XXVI


На дворе уже давно шумела огромная толпа козаков. С каждым мгновеньем в раскрытые настежь ворота вливались все новые и новые толпы. Все это волновалось, кричало, сверкало обнаженными саблями и оглашало воздух грозными проклятьями.

— Гетман с Выговским ляхам потурает!.. Снова бумаги и суплики! Знаем их! Не нужно нам хитромудрых лыстов!

— Добивать ляхов! Кончать ляхов!

— В Варшаву, в Варшаву! — ревели уже почти все, когда двери дома распахнулись и на крыльцо вышел гетман в сопровождении Золотаренка, Выговского, Кречовского и других старшин.

— Гетман! Гетман! — закричали кругом голоса, и шум сразу утих.

— Где посол? — произнес громко и сурово гетман, обращаясь к старшине.

— Здесь, гетмане, — ответил Выговский и знаком подозвал изуродованного сабельными шрамами козака, который стоял в стороне.

— Ясновельможному гетману! — поклонился до земли козак, останавливаясь перед Богданом.

— Говори! — приказал ему повелительным тоном Богдан.

— Полковник Кривонос прислал меня к твоей ясновельможной милости известить, что всех наших послов замучили предательски в Варшаве ляхи, а сами собирают на нас войско.

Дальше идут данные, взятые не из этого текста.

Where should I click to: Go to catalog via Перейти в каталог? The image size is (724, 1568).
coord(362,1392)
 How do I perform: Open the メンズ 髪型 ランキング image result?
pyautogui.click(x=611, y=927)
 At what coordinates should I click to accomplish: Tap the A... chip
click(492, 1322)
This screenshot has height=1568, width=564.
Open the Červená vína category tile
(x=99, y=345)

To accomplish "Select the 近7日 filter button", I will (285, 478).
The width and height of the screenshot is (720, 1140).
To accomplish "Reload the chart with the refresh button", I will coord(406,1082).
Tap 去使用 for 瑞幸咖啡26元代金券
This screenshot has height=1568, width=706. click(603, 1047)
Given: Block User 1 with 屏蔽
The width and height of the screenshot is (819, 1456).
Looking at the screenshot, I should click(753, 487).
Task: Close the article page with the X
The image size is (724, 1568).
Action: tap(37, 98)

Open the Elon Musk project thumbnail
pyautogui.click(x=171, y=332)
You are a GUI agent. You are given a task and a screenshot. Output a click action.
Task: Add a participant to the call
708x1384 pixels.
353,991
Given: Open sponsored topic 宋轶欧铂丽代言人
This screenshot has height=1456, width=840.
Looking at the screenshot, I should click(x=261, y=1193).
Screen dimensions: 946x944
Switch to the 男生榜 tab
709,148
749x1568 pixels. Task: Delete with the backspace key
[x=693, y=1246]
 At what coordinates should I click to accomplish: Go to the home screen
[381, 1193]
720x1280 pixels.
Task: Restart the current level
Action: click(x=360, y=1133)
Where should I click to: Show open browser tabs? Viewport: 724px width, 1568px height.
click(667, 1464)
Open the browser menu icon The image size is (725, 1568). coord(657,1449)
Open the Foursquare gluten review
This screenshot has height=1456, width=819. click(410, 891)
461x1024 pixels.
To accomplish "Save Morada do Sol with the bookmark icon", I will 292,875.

— Смерть! Смерть ляхам! Веди нас, гетмане, в Варшаву!

— В Варшаву! — раздались яростные возгласы со всех сторон.

Богдан поднял свою булаву, — все кругом замерло.

— Полковники, есаулы и сотники! — произнес он громко. — Все к своим частям... готовиться и ждать моего приказа. Завтра выступаем в поход.

— Слава! Слава! Слава гетману! — раздалось кругом, полетели шапки вгору, засверкали сабли, крики, возгласы, звон оружия — все смешалось в какой-то восторженный рев.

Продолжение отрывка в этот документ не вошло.